So I’d like to think it’s understandable that the time seeing my friends and my colleagues at this conference felt both joyous and so incredibly hard. Those who I chose to reveal my situation to mainly didn’t know what to say or what to offer and were often visibly shocked. On one hand it was nice to feel their support, but on the other hand it drained me even more than I was already.

Ossian's Swansong (ca. 1782) by Nicolai Abraham Abildgaard
Ossian’s Swansong (ca. 1782) by Nicolai Abraham Abildgaard. Source: Wikimedia Commons, file by James Steakley.

The Antarctic scientific community is probably somewhat unusual. Encompassing such a broad span of disciplines it is surprisingly close-knit, in part a result of both common scientific goals (see above), time spent in close proximity in the field, and a unified affliction by the allure and magic of Antarctica. This results in the forging of tight, long-term professional relationships and strong friendships.

The malaise of a career in science

I wasn’t the only scientist present in a state of flux. Other attendees I knew already and some I met for the first time in Auckland were anxiously seeking opportunities at every level.

This isn’t in anyway a criticism of the state of Antarctic science, but rather a reflection of the epidemic that science finds itself in. Scientists being forced or choosing to leave science is a spreading disease, that like the plight of women in science (and highly related to the latter), has been hitting headlines (e.g. herehere and here).

Restructuring is also a contagious malaise, greatly contributing to the workload pressures on those that remain and the increasing squeeze on science jobs. A recent THE article questions just why are university managers so obsessed with change?

It is saddening to think that so many bright and talented scientists may be lost from this very leaky pipeline; from those struggling to secure PhD’s, or postdocs, or first academic position, or more established scientists like myself. These are people who live for science and in particular are truly, madly passionate about the icy continent.

A Nature Careers article suggests that people seeking non-academic jobs (whether by choice or not) are expected to show more, be more to succeed elsewhere- how many hoops are reasonable is worth pondering?

There are so many barriers to a career in science and for women, especially, those barriers can be mountainous in nature. This was for example, the first SCAR conference I have been to for some years due to motherhood, the significant personal and professional impacts of the Christchurch earthquakes and two years of institutional restructuring. Such impediments to attending these vital networking opportunities may lead to a less visible ‘science presence’, limiting opportunities in a number of ways.

Trans-disciplinary skills need to be embraced in science

In particular, those seeking positions that I met were all extremely competent science communicators, skills #SciAdvice14 participants emphasised were vital in a post-normal science world. It left me pondering that our current systems do not recognise the ‘right’ mix of skills modern scientists really need and therefore do not adequately select for those. In fact, in many cases it appears that selecting against trans-disciplinary skill-sets may occur.

EXERCISE AIM => In the text above on careers in Antarctic science, what three things kept the writer away from SCAR conferences for some years?

SUPPLIED DATA =>
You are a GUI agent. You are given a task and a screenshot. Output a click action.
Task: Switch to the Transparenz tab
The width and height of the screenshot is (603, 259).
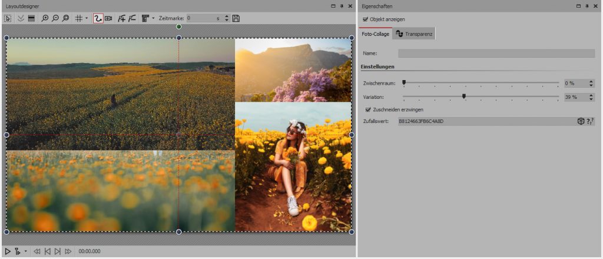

TASK ANSWER => Motherhood, the significant personal and professional impacts of the Christchurch earthquakes, and two years of institutional restructuring.